Proofpoint went after the same problem from the email and collaboration side, launching their AI Security platform and Agent Integrity Framework. Their angle: securing the “agentic workspace” where humans and AI agents are operating side by side across email, cloud, and collaboration tools like Teams and Slack.
And Black Duck brought their Signal platform to general availability — agentic application security designed specifically for AI-generated code. When your developers are using AI to write code, who’s checking the AI’s work? That’s the gap Signal is designed to close.
They weren’t alone. Arctic Wolf launched what they’re calling the world’s largest commercial agentic SOC. Darktrace rolled out a managed email security offering for MSSPs. Huntress expanded their identity threat detection to Google Workspace. The message from the industry was unanimous: agentic AI security is not a future problem. It’s a right-now problem.
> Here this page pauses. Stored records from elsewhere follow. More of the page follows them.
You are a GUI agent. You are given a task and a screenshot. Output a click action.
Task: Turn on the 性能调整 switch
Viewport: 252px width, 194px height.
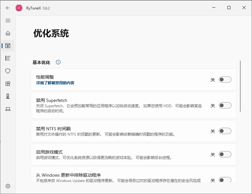[x=225, y=80]
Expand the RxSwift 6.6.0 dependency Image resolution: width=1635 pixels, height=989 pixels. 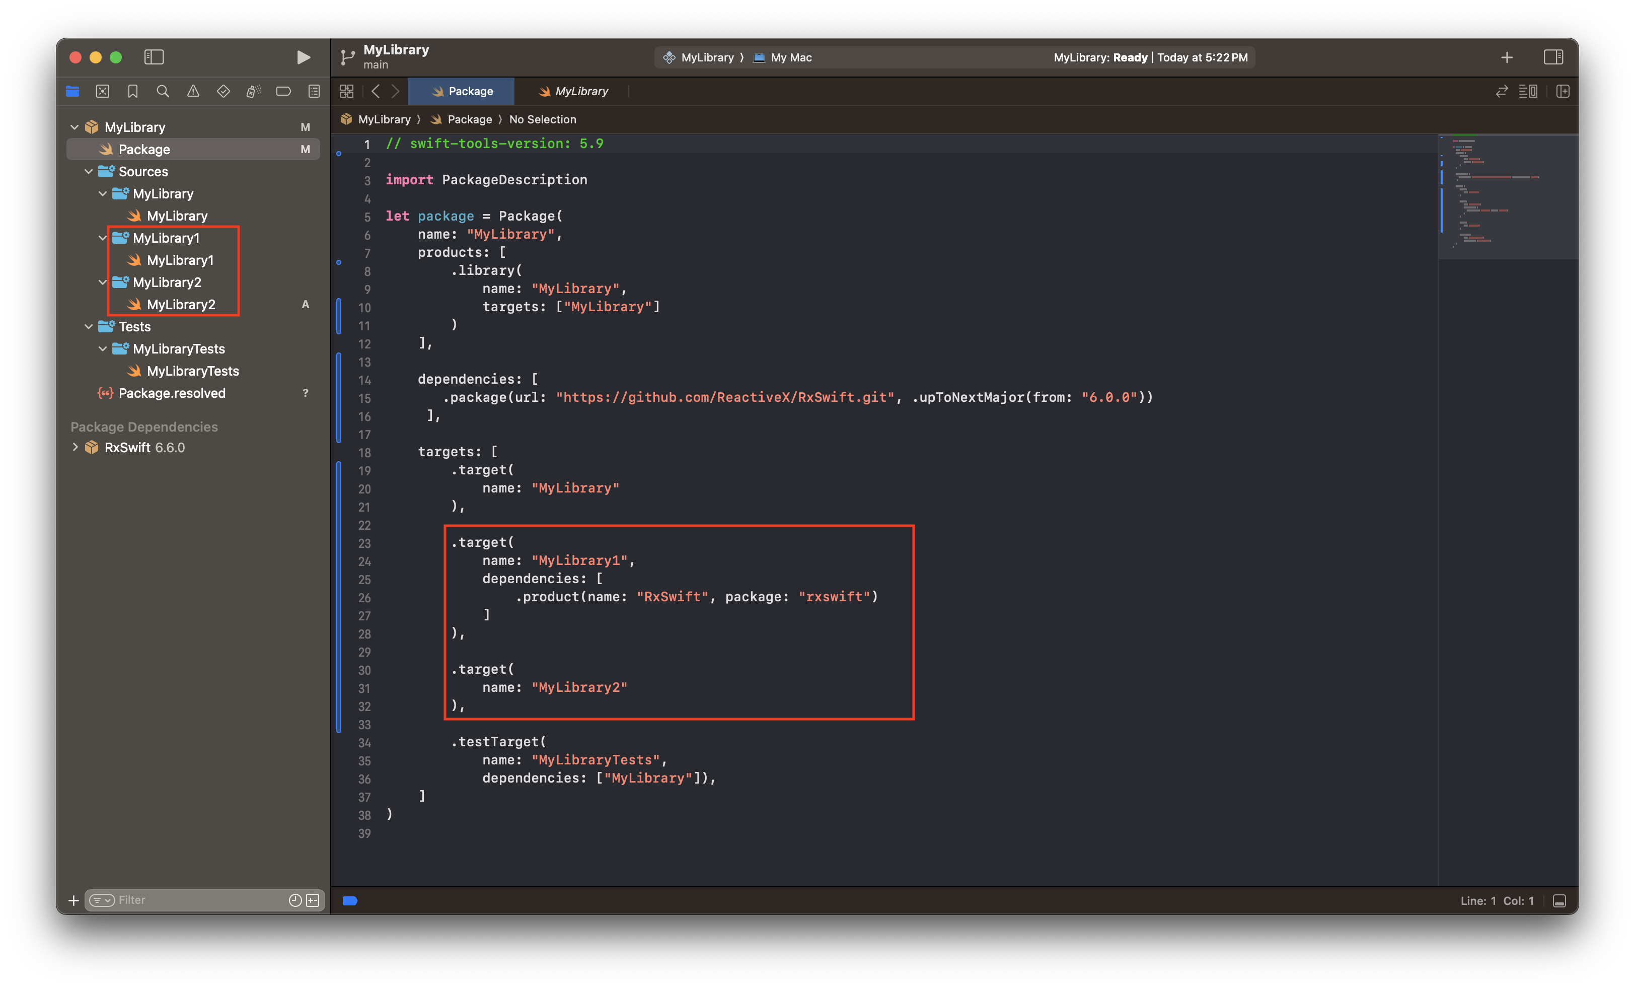coord(75,447)
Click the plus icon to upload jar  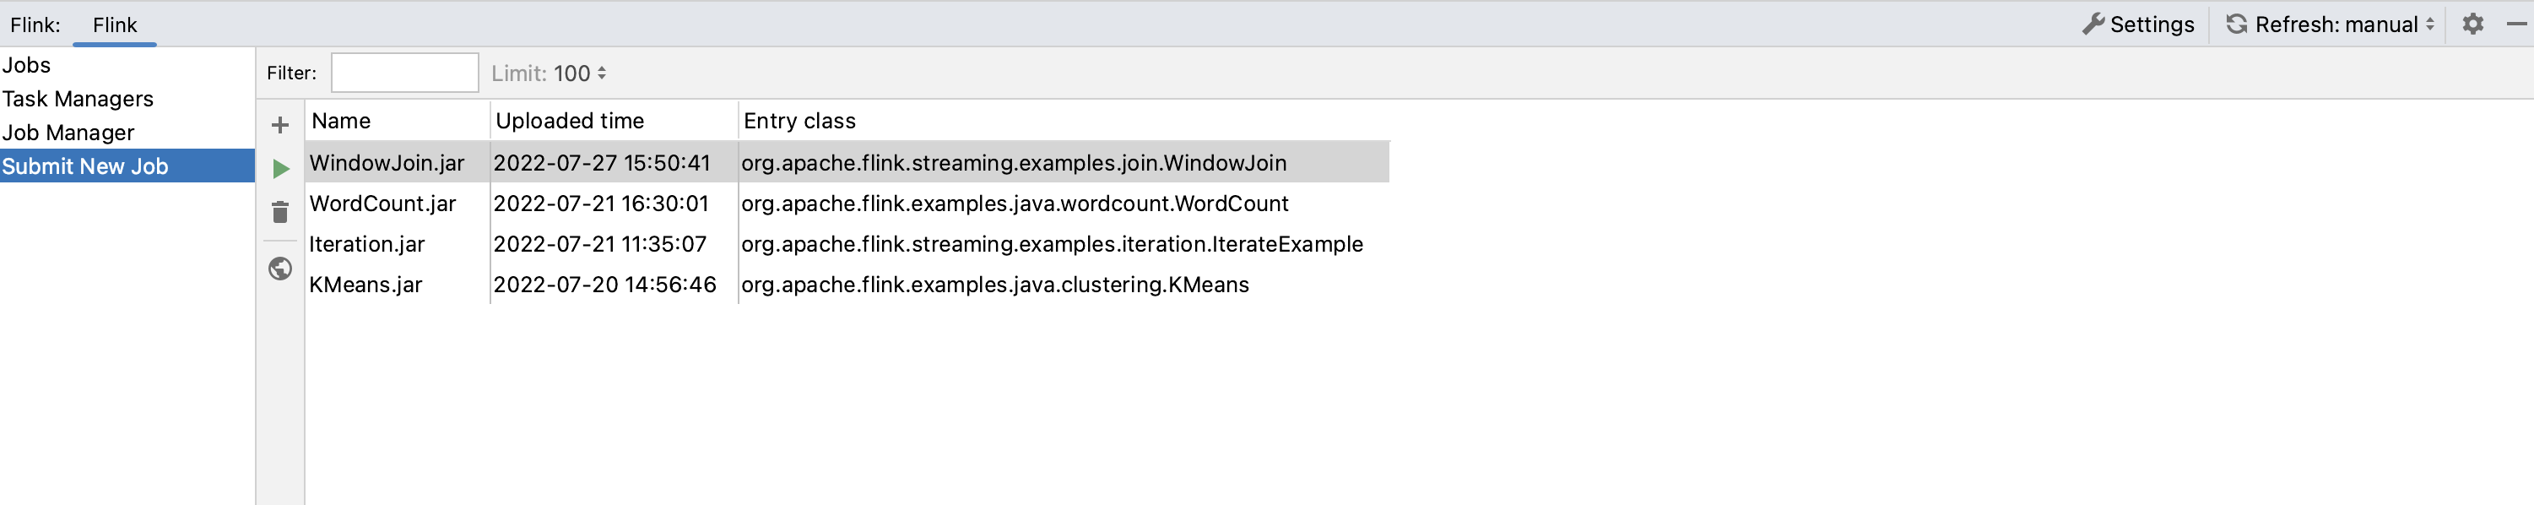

If you’re advising clients on AI adoption, the security conversation just got significantly more complex. And that complexity is an opportunity — because your clients are going to need help navigating it.
RSA — the company, at their own conference — made two announcements that pulled in opposite directions, and that was the point. They launched ID Plus Sovereign Deployment — fully air-gapped, on-premises identity security for environments where cloud is not an option. Think regulated industries, government, anyone with serious data sovereignty requirements. For Canadian partners dealing with OSFI E-21 or federal procurement, that’s directly relevant.
At the same time, they announced an expanded Microsoft partnership around M365 E7 and passwordless authentication. So RSA is going both directions: as sovereign as you need on one end, as deeply cloud-integrated as you need on the other.
On the hardware side, Dell announced quantum-ready commercial PCs with post-quantum cryptography built into the firmware, AI-powered ransomware recovery for their PowerProtect line, and an extension of their managed detection and response service to cover AI data platforms like PowerScale. HP made a similar hardware security move from their own event in New York this week, launching TPM Guard to protect TPM-to-CPU communications from physical attacks. The common thread: the security conversation is moving below the operating system and into the silicon.
Two announcements that translate directly to partner economics.
Barracuda — a hundred percent channel company — advanced their BarracudaONE cybersecurity platform alongside updates to their Partner Success Program. Platform investment and partner investment at the same time. That’s the kind of announcement that tells you a vendor is serious about the relationship, not just the product.
And Sectigo launched a new partner platform built around the reality that SSL certificate lifespans that are already shrinking and headed to 47 days. When certificates need to be renewed every 47 days instead of every year, that’s either a massive headache or a recurring revenue opportunity. Sectigo is betting that partners who automate the process will turn a compliance burden into a managed service.
That’s RSA Conference 2026 through the Canadian channel lens. Agentic AI security dominated the conversation. Identity and hardware resilience matured. And a couple of vendors made moves that directly affect your bottom line. Links and details for everything we covered are in the show notes. We’ll be back on Monday with the regular edition of ICYMI. Until then, I’m Robert Dutt for ChannelBuzz.ca, and I’ll see you in the channel.